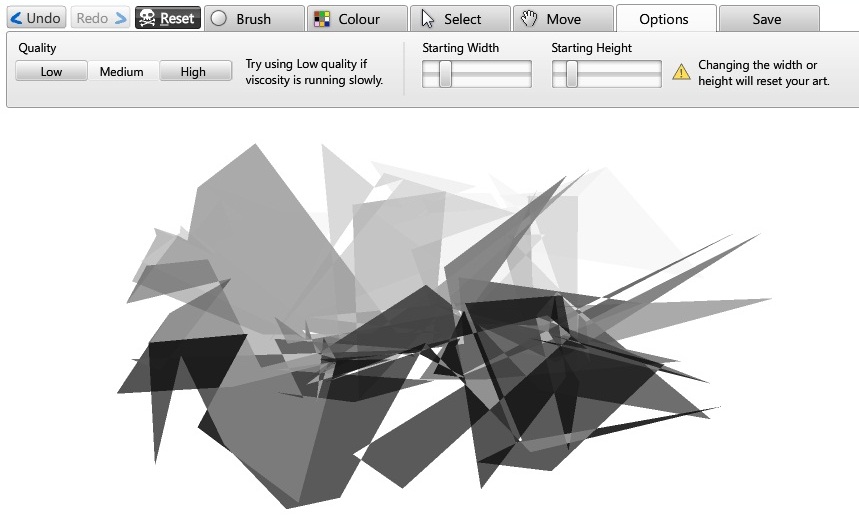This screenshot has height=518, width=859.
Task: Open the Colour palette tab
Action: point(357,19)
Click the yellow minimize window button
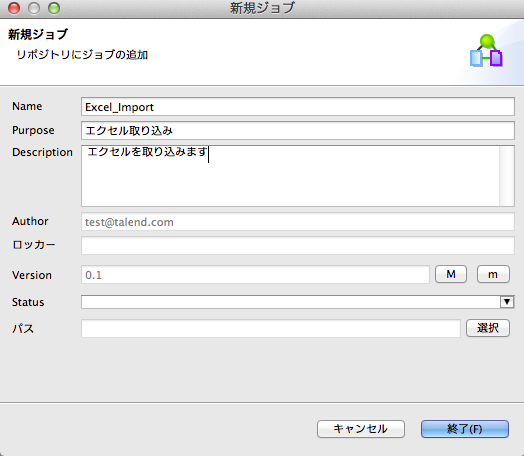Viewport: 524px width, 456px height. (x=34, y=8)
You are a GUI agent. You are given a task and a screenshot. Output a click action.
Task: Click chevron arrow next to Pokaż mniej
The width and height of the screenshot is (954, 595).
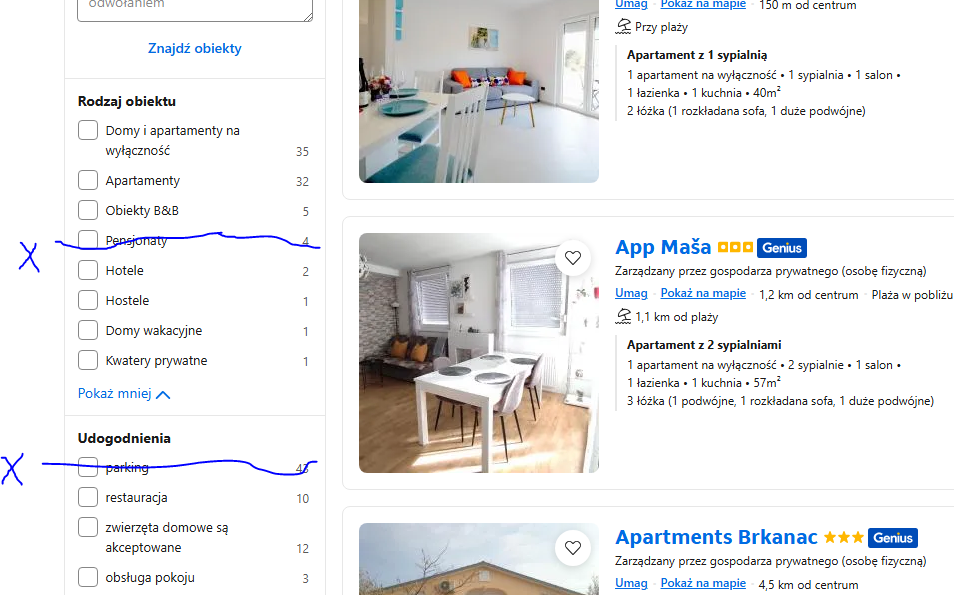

+ + +

ABOUT THIS EXERCISE: Please return only the lines running from the line with "Click the yellow minimize window button" to the final line of the data, both included, exactly and without any pictures.

WORKED SOLUTION:
Click the yellow minimize window button
Viewport: 524px width, 456px height. (x=34, y=8)
You are a GUI agent. You are given a task and a screenshot. Output a click action.
Task: Click chevron arrow next to Pokaż mniej
The width and height of the screenshot is (954, 595).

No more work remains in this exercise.